Si l’engagement dans la filière des agrocarburants est un facteur d’augmentation des revenus des agriculteurs (du moins pour le moment), il peut déstabiliser le système agricole, raréfier l’offre des céréales et finir par mettre en péril la satisfaction des besoins alimentaires des pays les plus « pauvres », importateurs dans l’ensemble de denrées alimentaires. Ce qui repose une fois de plus la question de la sécurité alimentaire dans ces zones où la pression démographique s’accentuera durant des années encore. Aujourd’hui au nom de l’impératif écologique, beaucoup militent pour un développement des agrocarburants avec pour raisons entre autres la réduction de la dépendance pétrolière et la limitation des rejets de gaz à effet de serre, possibilité d’installation dans les PVD d’unités industrielles, augmentation des revenus des agriculteurs…mais faut il rappeler de nos jours encore plus de 850 millions de personnes en moyenne ne mangent pas à leur faim et 200 millions d’entre elles dépendent directement de l’aide alimentaire. Cette vision aujourd’hui est comparable au passage dans plusieurs pays notamment Africains d’une agriculture vivrière à celle de rente qui devrait permettre d’augmenter les revenus des agriculteurs, mais cela fut un échec incontestable. Il n’y a qu’à voir l’Afrique Subsaharienne où le mot agriculture est devenu synonyme de pauvreté, de dénuement, d’exode en fin de compte et même ceux qui continuent encore dans ce type d’agriculture, leur situation reste précaire car subissant de plein fouet la concurrence déloyale des pays développés notamment (voir le coton par exemple). La seule différence entre les deux périodes, c’est que la population à nourrir s’est fortement accrue, ce qui pose le problème encore de plus en plus aigu de comment nourrir tout ce monde. Je comprend aisément le paysan Mexicain qui vend son maïs aux Etats-Unis, l’agriculteur Africain serait tenté de faire autant pour augmenter ses revenus, problématique réelle dans le monde paysan mais jusqu’en pourrait elle durer cette situation, l’on ne saurait le prédire. Mais en revanche on s’accorde aujourd’hui à reconnaître que la tendance haussière des prix des céréales quant à elle durera quelques années encore voire une dizaine [OCDE-2007, rapport intitulé : les agrocarburants : le remède est t-il pire que le mal ?].
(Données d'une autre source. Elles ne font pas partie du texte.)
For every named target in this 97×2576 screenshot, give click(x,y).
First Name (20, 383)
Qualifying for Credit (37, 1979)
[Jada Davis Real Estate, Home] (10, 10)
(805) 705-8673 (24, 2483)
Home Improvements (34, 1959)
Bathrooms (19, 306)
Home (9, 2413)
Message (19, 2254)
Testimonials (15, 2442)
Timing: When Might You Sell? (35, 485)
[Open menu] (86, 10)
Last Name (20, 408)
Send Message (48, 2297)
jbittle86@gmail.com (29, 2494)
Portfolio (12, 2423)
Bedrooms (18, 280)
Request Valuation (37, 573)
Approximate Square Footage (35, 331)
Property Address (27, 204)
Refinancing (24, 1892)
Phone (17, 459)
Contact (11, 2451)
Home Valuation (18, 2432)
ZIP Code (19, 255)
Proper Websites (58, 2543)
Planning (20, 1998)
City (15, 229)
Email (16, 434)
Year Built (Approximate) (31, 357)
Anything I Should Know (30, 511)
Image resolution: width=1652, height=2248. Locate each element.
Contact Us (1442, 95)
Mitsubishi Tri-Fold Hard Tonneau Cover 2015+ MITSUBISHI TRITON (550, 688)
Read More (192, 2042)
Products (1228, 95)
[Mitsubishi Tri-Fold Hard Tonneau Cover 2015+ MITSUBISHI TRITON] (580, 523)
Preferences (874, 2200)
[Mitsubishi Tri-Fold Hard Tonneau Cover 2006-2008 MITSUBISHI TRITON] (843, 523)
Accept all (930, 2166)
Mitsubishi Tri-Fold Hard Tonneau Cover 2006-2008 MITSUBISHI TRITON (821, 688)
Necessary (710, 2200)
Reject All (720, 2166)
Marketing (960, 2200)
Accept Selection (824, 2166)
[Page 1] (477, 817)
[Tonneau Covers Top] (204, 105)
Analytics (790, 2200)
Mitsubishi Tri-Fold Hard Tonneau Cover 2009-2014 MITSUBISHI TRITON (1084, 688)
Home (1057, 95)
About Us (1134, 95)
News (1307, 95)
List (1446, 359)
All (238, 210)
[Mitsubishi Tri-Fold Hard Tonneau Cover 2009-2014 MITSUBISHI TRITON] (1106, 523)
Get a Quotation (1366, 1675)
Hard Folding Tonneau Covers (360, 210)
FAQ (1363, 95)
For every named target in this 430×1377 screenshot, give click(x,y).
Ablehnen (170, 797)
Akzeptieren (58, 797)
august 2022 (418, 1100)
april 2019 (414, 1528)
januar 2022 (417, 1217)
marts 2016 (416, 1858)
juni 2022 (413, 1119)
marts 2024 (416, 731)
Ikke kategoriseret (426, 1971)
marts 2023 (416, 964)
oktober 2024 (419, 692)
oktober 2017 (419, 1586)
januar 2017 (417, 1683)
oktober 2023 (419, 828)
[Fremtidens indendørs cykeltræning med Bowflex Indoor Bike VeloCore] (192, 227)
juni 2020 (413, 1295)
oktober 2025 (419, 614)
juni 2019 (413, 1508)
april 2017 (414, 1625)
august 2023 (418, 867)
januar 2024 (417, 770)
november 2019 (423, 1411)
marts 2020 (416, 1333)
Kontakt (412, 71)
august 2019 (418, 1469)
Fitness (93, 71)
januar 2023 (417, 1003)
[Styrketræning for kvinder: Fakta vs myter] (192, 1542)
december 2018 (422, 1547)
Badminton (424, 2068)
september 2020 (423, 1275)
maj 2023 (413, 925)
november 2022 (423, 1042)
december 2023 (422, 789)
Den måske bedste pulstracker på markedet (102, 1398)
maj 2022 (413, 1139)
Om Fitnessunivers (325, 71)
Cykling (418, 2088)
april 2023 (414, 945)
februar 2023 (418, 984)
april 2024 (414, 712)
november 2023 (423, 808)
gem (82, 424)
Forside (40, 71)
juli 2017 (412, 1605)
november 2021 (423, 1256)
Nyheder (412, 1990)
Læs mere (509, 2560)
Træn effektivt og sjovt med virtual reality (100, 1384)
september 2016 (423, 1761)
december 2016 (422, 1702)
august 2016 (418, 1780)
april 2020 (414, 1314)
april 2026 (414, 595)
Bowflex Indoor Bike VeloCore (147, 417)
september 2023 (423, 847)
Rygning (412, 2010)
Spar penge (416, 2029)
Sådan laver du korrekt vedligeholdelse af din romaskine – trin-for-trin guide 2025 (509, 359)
N’oublions pas aussi que même si de telles filières se développaient dans les PVD, ils auront du mal sur les marchés mondiaux car en concurrence essentiellement avec l’Europe et les Etats-Unis subventionnant fortement les produits agricoles servant aux agrocarburants. C’est dire que nous ne serions pas encore sortis de l’impasse et il est important de rappeler que ce n’est pas le consommateur du pays en développement qui est la seule victime de cette situation, dans les pays développés, on se rend compte aussi que « tout augmente » en terme de produits issus des céréales et cela induit une augmentation du coût de la vie. Aux Etats-Unis par exemple, plus de 20% de la production du maïs est destinée à la fabrication de l’éthanol, le débat nourriture contre carburant fait rage [Courrier International, n° 888, du 8 au 14 novembre 07]. Personne ne peut aujourd’hui remettre en cause l’importance de l’augmentation des revenus des agriculteurs dans les PVD dans une optique de réduction de la pauvreté car, ce secteur employant près de 60% des actifs, mais de là croire que l’engagement dans la filière aura une incidence forte sur le développement du secteur, est une erreur. Beaucoup d’incertitudes demeurent encore quant à l’impact des agrocarburants sur le développement du secteur agricole sans oublier l’effet sur le partage des ressources en eau.

Personnellement, je partage l’idée qu’il y a plus de risques à craindre en prenant l’économie dans son ensemble que de gains à attendre de ce type de changement pour les pays les plus « pauvres ». L’engouement suscité par ces agrocarburants doit être tempéré pour la simple raison que l’histoire a montré que tant qu’on est dépendant alimentairement, il est difficile voire illusoire de parler de développement. Développer l’agriculture pour satisfaire leurs besoins doit rester une des priorités des PVD notamment ceux d’Afrique pour que l’on cesse de poser la question à savoir produire pour se nourrir ou rouler, illustrant parfaitement dès fois l’antagonisme des objectifs internationaux. En poussant loin le raisonnement, nous serions tentés de dire qu’il est inadmissible que le continent Africain par exemple subisse de telles conséquences au nom de la lutte contre le changement climatique. Certes la dimension collective est primordiale dans ce domaine, mais en vertu du principe des « responsabilités communes mais différenciés » important dans la gestion de l’environnement global, les pays occidentaux devraient supporter une large partie du fardeau de la hausse du prix des céréales. Mais hélas, les choses ne sont pas si simples que cela et les structures politico-économiques font que les chocs les plus violents sont souvent supportés par ceux qui vivent dans des situations déjà très précaires généralement dépourvus de moyens de réaction adéquats. En fin, réfléchissons sur cette mise en garde de la FAO dans son rapport 2007 « La conjugaison de la flambée des prix agricoles et de celle du fret, liée à la hausse des cours du pétrole va se traduire sur les marchés mondiaux par une augmentation des coûts des céréales importées, une perspective particulièrement préoccupante pour les PVD, qui consacreront probablement 52 milliards de dollars aux importations de céréales en 2007- 2008, un chiffre record qui marque une hausse de 10% par rapport à 2006- 2007. Pour les 82 pays à faible revenu et à déficit vivrier, la facture céréalière devrait atteindre 28 milliards de dollars (+ 14 %). Si les pays producteurs décident de restreindre leurs exportations pour faire baisser chez eux les prix de l’alimentation, les cours mondiaux vont encore augmenter. Résultat : Les pays pauvres réduiront leurs importations- et leur consommation alimentaire ».